SF Tidbits for 8/3/06
- YouTube Videos of the Day: The trailer for Logan’s Run [via Greg van Eekhout] and Darth Vader being a smarta@@ [via Boing Boing]
- Ain’t It Cool interviews director Jon Favreau about Iron Man and John Carter of Mars. [via SciFi Brain]
- Harper Collins will soon be offering a “search inside” feature similar to Amazon. [via CNet]
- The Pyr-o-mania blog shows off the covers for upcoming titles Sagramanda by Alan Dean Foster and Mappa Mundi by Justina Robson. UPDATE: And now, Ian McDonalds Brasyl.
- Paul DiFillipo reviews the science fiction documentary Finding the Future: A Science Fiction Conversation over at SciFi Weekly and gives it a B+.
- Escape Pod offers an audio rendition of Tobias Buckell’s “Green Thumb“.
- SciFiDimensions asks: Is science fiction primarily about the future?
- Solaris Books will be publishing an expanded version of Chris Roberson’s Set the Seas on Fire, the Napoleonic-era nautical adventure which introduced Hieronymus Bonaventure, the male lead of Paragaea: A Planetary Romance. [via Roberson’s Interminable Ramble]
I have a big bone to pick with the SciFi Dimensions piece. But there’s no quick and easy comment section there so I’m going to mouth off here.
The author talks about imagining futures but also talks about being “realistic”. He then goes on to make references to 1984, which wasn’t about the future it was about the present (Orwell’s original title was 1948).

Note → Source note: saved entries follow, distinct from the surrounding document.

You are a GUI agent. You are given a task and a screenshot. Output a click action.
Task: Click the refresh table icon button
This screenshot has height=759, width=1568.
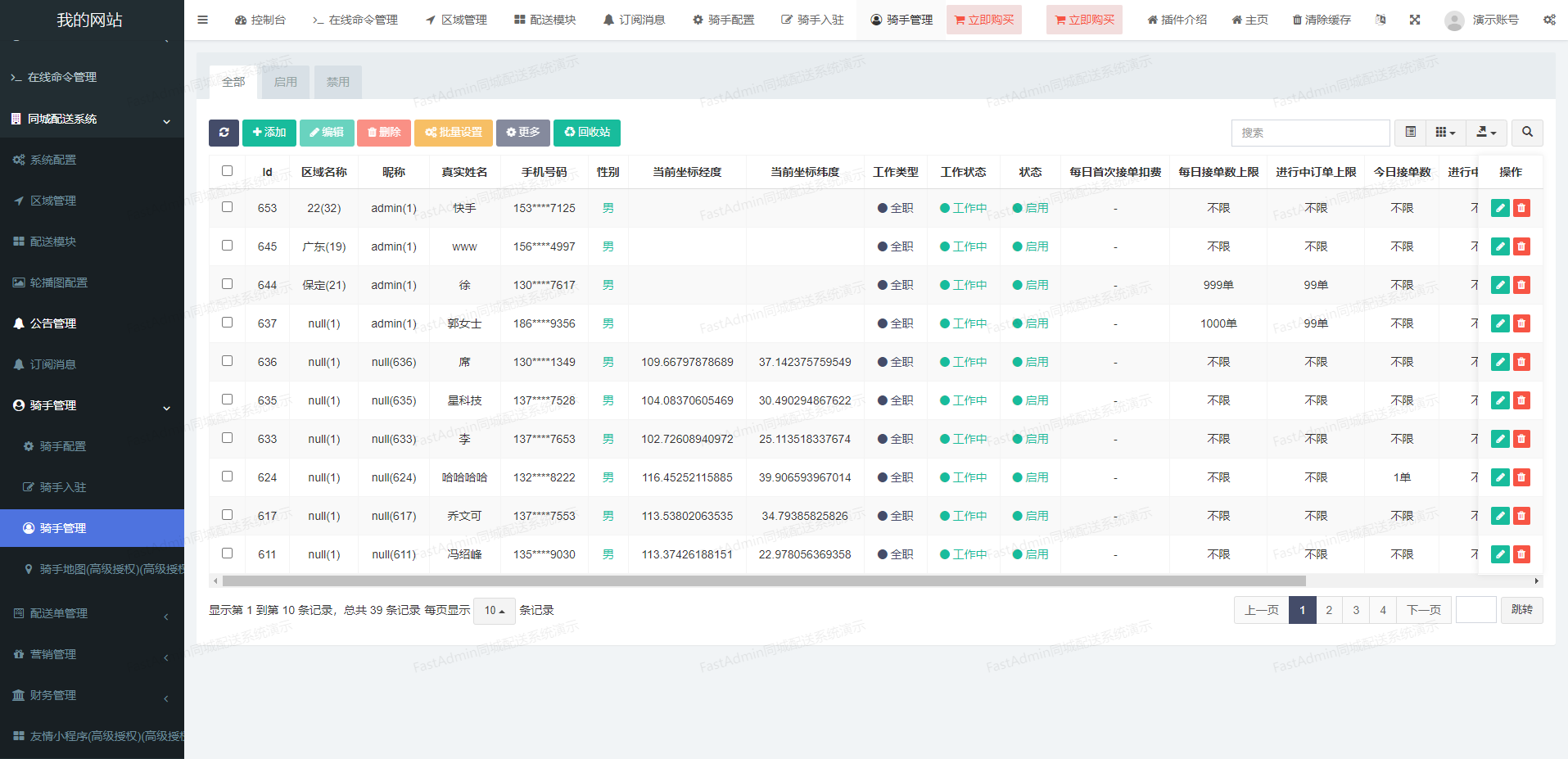(224, 133)
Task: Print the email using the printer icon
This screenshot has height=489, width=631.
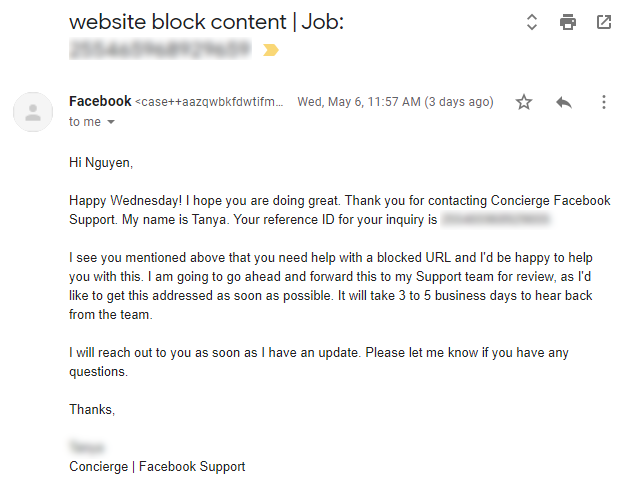Action: point(568,22)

Science Fiction isn’t always about the future. It is in fact more often about the present but none the less powerful for it. 1984, Stranger in a Strange Land, War of the Worlds and even Accelerando are all novels that explored issues that were firmly rooted in the present at the time they were written. But then there’s plenty of great science fiction novels out there that explore futures that have nothing to do with the present. The fact that this articles author uses examples of both interchangeably dimminishes his argument in my opinion.